Heat and Masking
Masks are important to reduce the spread of COVID-19 and should be worn when appropriate.
However, wearing a mask during hot temperatures can be dangerous, especially for some people who are at higher risk of heat-related illnesses. Heat-related illnesses, including heat stroke, heat exhaustion, heat fainting, heat edema (swelling of hands, feet and ankles), heat rash and heat cramps (muscle cramps) can affect you quickly and are mainly caused by over-exposure to heat or over-exertion in the heat.
During hot weather events, take the necessary precautions.
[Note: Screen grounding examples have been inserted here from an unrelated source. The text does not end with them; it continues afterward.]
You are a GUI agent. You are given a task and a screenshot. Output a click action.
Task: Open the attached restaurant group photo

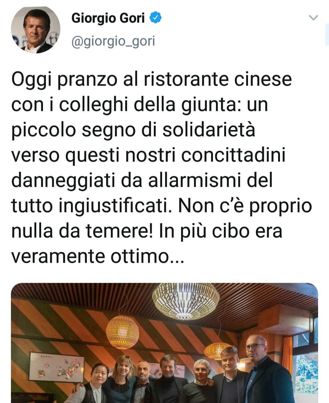coord(165,343)
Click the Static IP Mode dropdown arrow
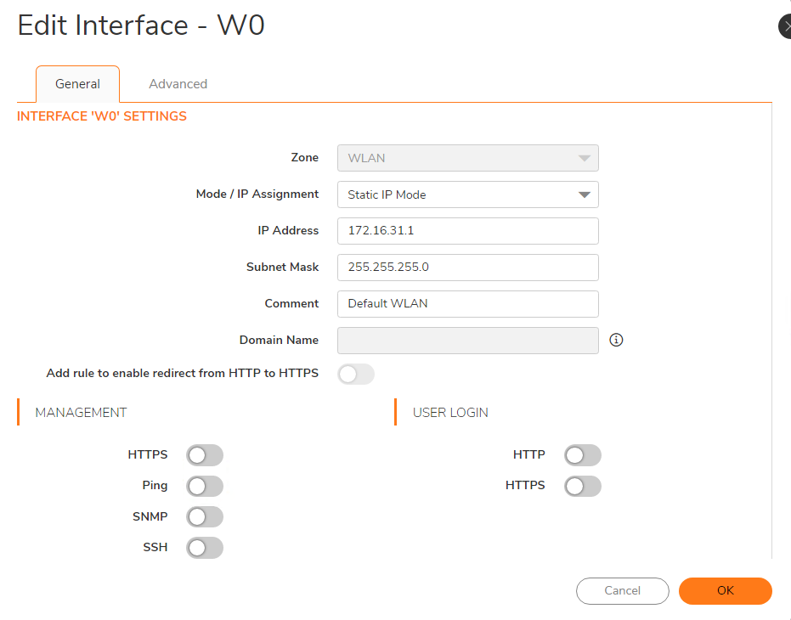The width and height of the screenshot is (791, 620). [x=585, y=194]
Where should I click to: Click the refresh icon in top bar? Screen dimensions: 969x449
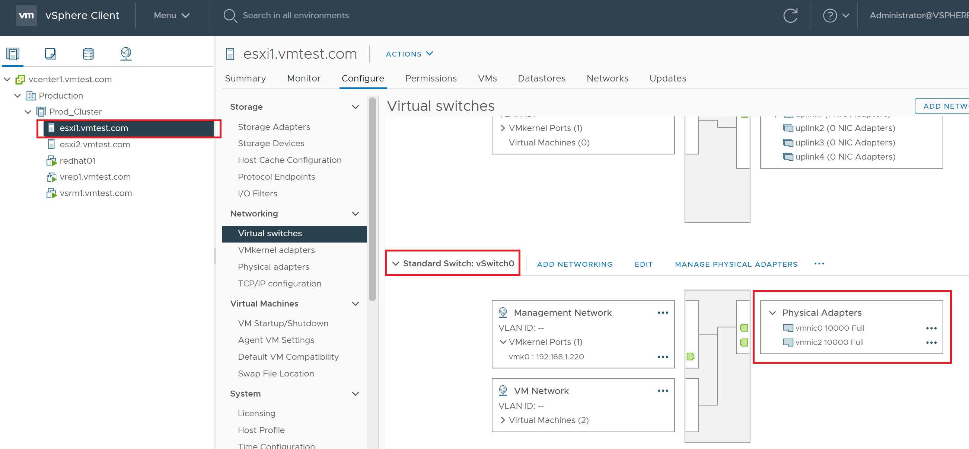(x=790, y=15)
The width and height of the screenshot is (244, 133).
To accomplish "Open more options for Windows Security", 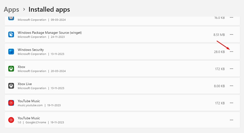I will [x=231, y=52].
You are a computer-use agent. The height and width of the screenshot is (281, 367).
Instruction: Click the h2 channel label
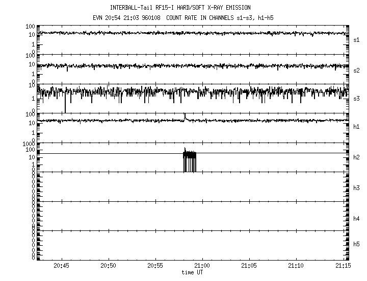[357, 157]
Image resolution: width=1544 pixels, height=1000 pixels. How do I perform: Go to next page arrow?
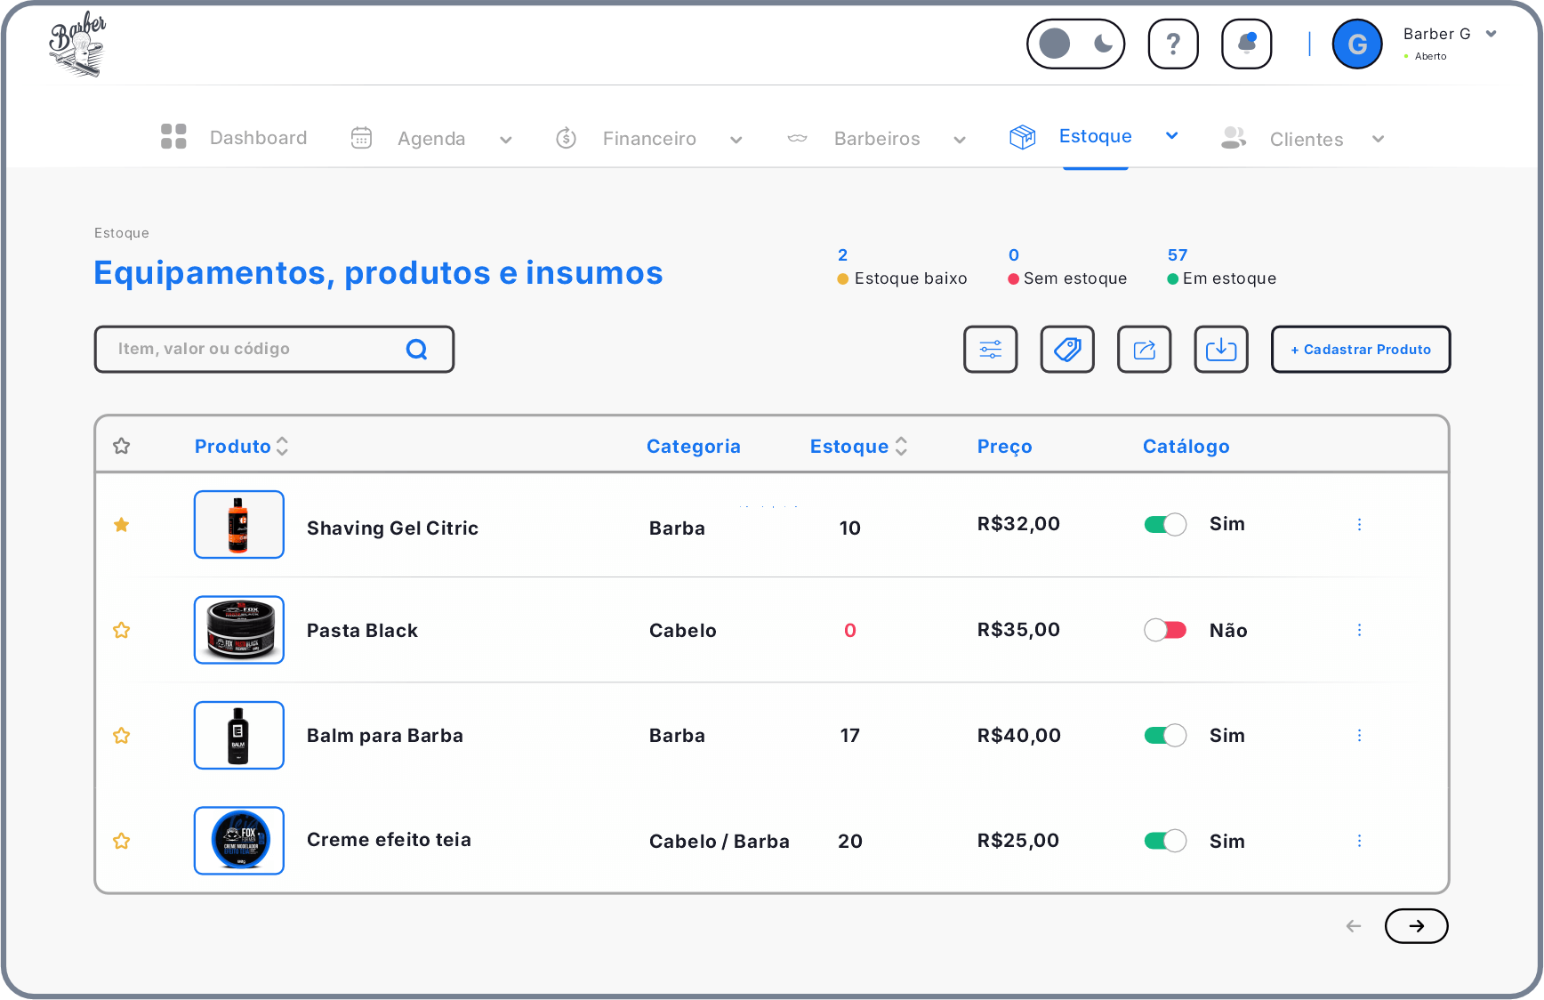1416,926
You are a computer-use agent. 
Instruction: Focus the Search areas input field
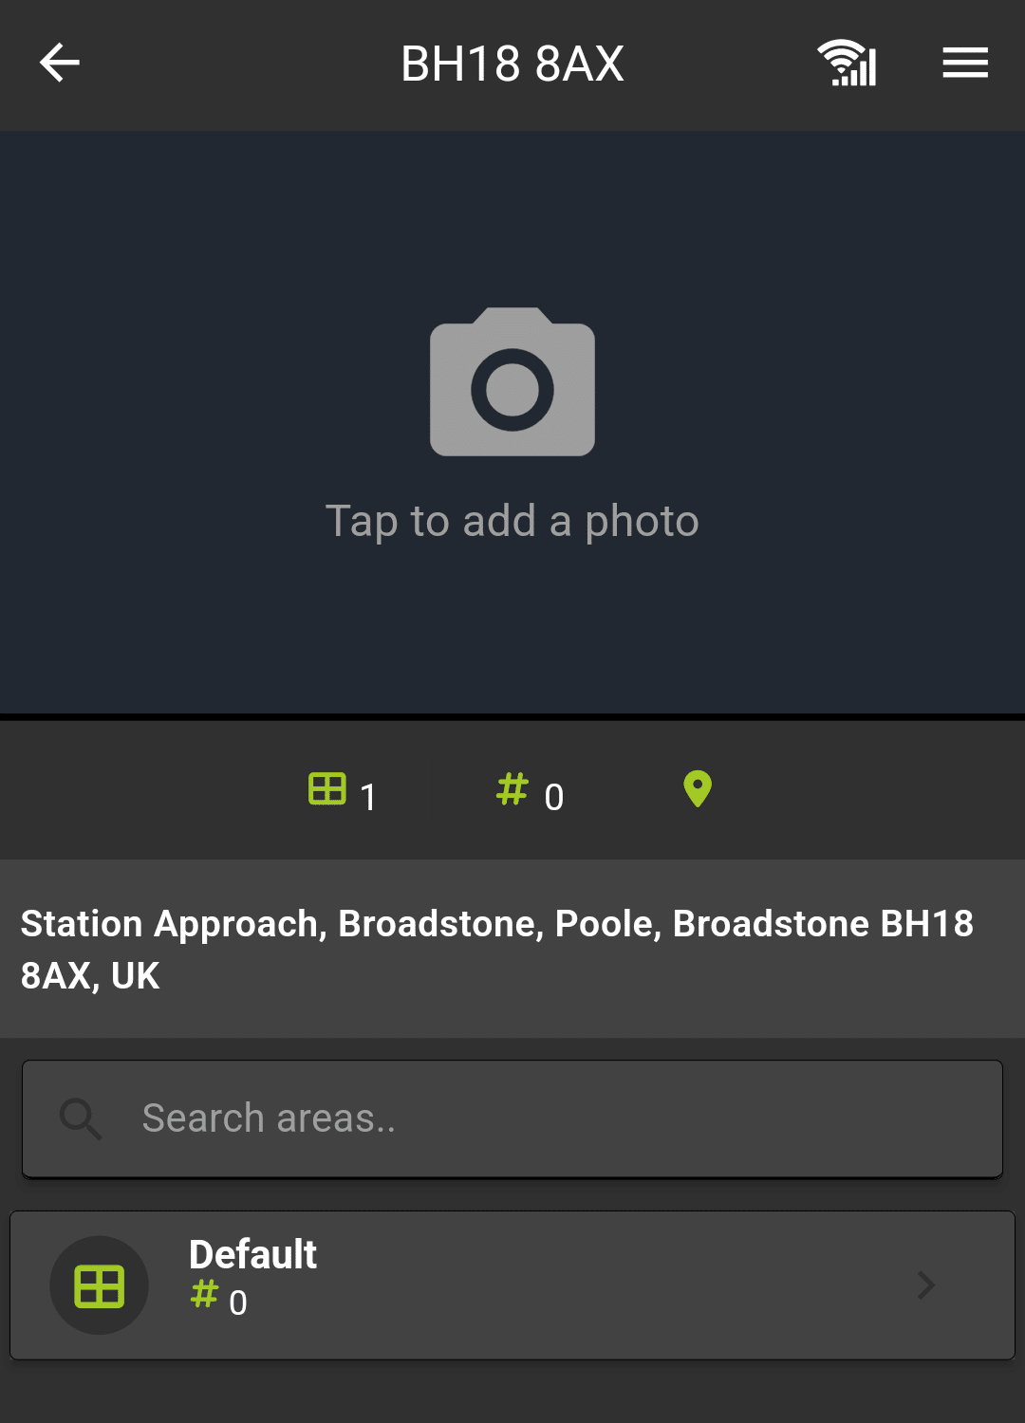point(513,1119)
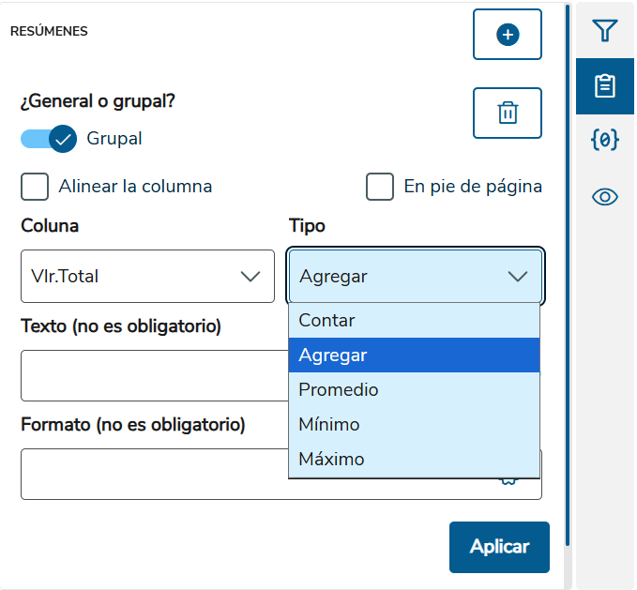The width and height of the screenshot is (637, 590).
Task: Delete summary with the trash icon
Action: point(507,113)
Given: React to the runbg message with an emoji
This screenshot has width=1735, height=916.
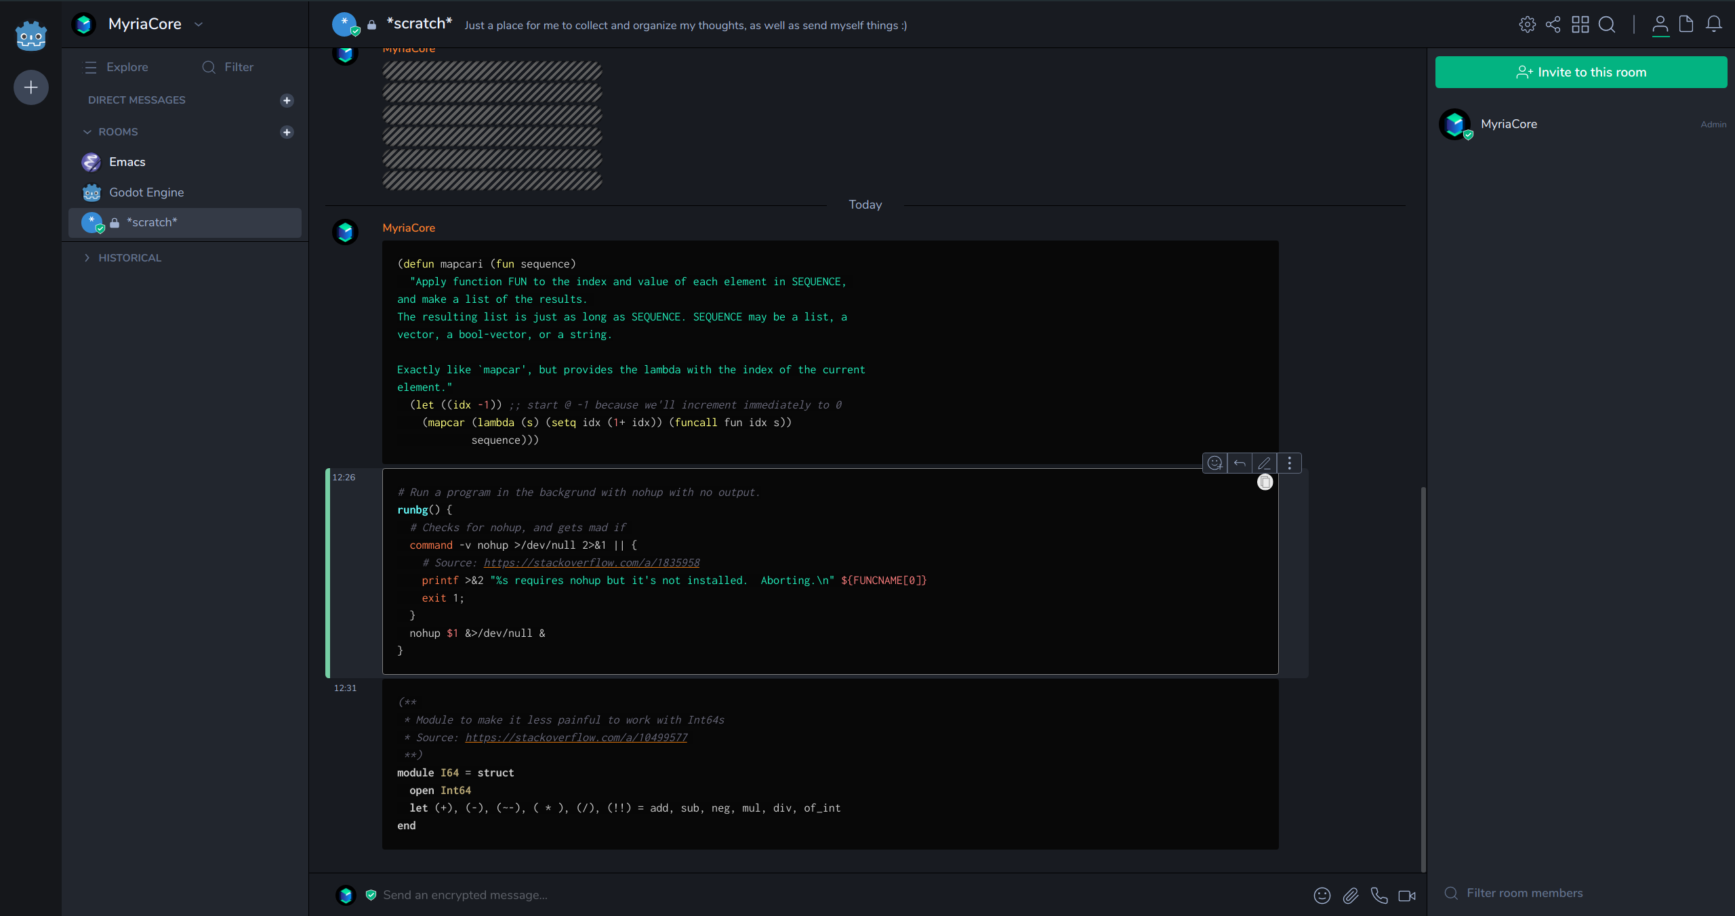Looking at the screenshot, I should (x=1215, y=463).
If individuals must be outdoors or indoors where air conditioning is unavailable, plans should be in place to allow for adequate distancing to alleviate the need for masking.
Some precautions include:
- Plan outdoor outings for the coolest times of the day (e.g., early morning or late evening).
- Take frequent breaks in the shade or a cool environment.
- Modify activities as needed.
- When taking breaks to cool off, ensure you are able to adequately distance from others to allow you to remove your mask.
- Stay hydrated by drinking plenty of cool liquids, especially water. Children may not feel thirsty but will still need to drink regularly.
- Stay cool by dressing for the weather; wear a hat, loose fitting and light coloured clothing with breathable fabric.
- Keep your home or environment cool; keep blinds and drapes closed, avoid using the oven, open windows at night to allow the space to cool
- Masks work in hot temperatures as long as they stay dry, keep a spare mask to change if your mask becomes wet.